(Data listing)
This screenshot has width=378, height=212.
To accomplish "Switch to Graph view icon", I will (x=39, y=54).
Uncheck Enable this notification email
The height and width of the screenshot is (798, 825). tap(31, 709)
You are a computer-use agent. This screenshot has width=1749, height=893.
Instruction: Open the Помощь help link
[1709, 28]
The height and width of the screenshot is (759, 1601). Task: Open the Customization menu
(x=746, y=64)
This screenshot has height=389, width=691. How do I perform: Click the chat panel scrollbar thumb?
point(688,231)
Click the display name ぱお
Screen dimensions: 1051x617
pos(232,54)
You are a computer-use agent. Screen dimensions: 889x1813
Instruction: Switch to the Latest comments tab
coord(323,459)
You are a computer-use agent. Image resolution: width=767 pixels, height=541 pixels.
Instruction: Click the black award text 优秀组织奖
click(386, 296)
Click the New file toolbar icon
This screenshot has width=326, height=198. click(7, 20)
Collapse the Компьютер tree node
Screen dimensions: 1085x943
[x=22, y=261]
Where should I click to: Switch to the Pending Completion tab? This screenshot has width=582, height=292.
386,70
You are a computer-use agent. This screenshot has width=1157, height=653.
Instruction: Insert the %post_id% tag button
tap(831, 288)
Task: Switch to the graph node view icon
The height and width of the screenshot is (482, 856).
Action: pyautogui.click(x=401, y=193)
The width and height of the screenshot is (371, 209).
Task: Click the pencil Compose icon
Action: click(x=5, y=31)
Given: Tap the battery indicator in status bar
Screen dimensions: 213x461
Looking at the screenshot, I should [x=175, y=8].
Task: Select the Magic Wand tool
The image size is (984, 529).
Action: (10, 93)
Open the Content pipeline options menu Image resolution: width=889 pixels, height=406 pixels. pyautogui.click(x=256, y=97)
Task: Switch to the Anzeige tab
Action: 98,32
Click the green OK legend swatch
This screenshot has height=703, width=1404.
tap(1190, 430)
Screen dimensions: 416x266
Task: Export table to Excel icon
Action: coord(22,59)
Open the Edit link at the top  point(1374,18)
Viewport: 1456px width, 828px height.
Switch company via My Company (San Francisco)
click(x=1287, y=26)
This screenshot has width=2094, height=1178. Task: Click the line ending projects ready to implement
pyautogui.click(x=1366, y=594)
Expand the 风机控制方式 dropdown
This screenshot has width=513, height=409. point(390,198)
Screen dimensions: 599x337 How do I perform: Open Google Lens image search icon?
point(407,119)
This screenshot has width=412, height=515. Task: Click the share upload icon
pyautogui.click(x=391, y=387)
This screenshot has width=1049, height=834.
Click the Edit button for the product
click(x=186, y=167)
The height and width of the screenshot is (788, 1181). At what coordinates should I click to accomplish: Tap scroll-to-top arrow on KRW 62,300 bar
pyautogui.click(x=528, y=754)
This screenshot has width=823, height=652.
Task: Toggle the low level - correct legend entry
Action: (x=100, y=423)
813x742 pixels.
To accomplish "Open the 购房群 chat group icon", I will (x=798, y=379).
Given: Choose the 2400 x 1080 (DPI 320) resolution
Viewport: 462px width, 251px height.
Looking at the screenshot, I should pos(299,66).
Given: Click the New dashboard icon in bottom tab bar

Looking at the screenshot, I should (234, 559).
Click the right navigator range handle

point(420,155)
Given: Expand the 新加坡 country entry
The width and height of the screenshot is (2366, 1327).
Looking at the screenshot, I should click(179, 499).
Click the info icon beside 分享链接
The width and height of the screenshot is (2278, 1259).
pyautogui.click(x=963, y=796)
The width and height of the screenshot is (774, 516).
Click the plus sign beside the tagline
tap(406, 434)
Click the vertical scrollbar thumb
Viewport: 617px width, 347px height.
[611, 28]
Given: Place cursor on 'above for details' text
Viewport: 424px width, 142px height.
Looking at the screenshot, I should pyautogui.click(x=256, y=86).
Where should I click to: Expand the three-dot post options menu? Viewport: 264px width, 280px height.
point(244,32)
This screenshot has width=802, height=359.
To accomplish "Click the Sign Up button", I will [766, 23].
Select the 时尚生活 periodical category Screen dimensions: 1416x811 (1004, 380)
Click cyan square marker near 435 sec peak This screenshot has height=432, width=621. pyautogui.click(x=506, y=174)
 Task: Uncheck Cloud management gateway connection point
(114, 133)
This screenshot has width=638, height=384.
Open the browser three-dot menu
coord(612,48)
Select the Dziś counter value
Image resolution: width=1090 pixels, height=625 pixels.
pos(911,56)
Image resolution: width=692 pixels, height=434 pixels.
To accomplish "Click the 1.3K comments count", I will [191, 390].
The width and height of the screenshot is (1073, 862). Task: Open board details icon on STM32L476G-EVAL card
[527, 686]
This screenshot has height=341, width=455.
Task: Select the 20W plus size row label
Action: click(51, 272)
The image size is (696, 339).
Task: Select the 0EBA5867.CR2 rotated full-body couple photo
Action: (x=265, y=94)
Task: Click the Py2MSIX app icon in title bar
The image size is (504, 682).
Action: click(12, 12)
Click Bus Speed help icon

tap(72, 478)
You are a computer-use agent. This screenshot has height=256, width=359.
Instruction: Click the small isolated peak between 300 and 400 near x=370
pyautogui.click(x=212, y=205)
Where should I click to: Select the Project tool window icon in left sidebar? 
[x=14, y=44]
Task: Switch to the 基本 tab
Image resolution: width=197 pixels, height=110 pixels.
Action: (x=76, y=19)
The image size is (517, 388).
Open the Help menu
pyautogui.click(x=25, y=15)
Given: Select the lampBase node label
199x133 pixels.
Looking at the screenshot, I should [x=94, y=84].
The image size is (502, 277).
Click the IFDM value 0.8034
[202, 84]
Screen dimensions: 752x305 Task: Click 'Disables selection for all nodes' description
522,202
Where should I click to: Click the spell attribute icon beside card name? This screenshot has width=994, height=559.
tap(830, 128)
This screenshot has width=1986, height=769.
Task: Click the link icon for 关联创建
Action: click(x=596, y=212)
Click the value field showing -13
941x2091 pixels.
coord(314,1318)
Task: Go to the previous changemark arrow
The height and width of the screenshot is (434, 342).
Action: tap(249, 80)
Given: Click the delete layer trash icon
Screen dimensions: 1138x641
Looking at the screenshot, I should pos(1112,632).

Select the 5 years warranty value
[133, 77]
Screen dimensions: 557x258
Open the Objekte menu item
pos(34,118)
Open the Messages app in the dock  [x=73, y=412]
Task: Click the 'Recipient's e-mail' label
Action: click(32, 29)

[WRITTEN EXERCISE]: Edit the lines from the one containing "Task: Uncheck Cloud" down to the one containing "Looking at the screenshot, I should pos(1112,632).", replacing "three-dot menu" with "overflow menu" and keeping everything else the same. Return only those edited lines.

[RESPONSE TO THIS EXERCISE]:
 Task: Uncheck Cloud management gateway connection point
(114, 133)
This screenshot has width=638, height=384.
Open the browser overflow menu
coord(612,48)
Select the Dziś counter value
Image resolution: width=1090 pixels, height=625 pixels.
pos(911,56)
Image resolution: width=692 pixels, height=434 pixels.
To accomplish "Click the 1.3K comments count", I will [191, 390].
The width and height of the screenshot is (1073, 862). Task: Open board details icon on STM32L476G-EVAL card
[527, 686]
This screenshot has height=341, width=455.
Task: Select the 20W plus size row label
Action: click(51, 272)
The image size is (696, 339).
Task: Select the 0EBA5867.CR2 rotated full-body couple photo
Action: (x=265, y=94)
Task: Click the Py2MSIX app icon in title bar
The image size is (504, 682).
Action: click(12, 12)
Click Bus Speed help icon

tap(72, 478)
You are a computer-use agent. This screenshot has height=256, width=359.
Instruction: Click the small isolated peak between 300 and 400 near x=370
pyautogui.click(x=212, y=205)
Where should I click to: Select the Project tool window icon in left sidebar? 
[x=14, y=44]
Task: Switch to the 基本 tab
Image resolution: width=197 pixels, height=110 pixels.
Action: (x=76, y=19)
The image size is (517, 388).
Open the Help menu
pyautogui.click(x=25, y=15)
Given: Select the lampBase node label
199x133 pixels.
Looking at the screenshot, I should [x=94, y=84].
The image size is (502, 277).
Click the IFDM value 0.8034
[202, 84]
Screen dimensions: 752x305 Task: Click 'Disables selection for all nodes' description
522,202
Where should I click to: Click the spell attribute icon beside card name? This screenshot has width=994, height=559.
tap(830, 128)
This screenshot has width=1986, height=769.
Task: Click the link icon for 关联创建
Action: click(x=596, y=212)
Click the value field showing -13
941x2091 pixels.
coord(314,1318)
Task: Go to the previous changemark arrow
The height and width of the screenshot is (434, 342).
Action: tap(249, 80)
Given: Click the delete layer trash icon
Screen dimensions: 1138x641
Looking at the screenshot, I should pos(1112,632).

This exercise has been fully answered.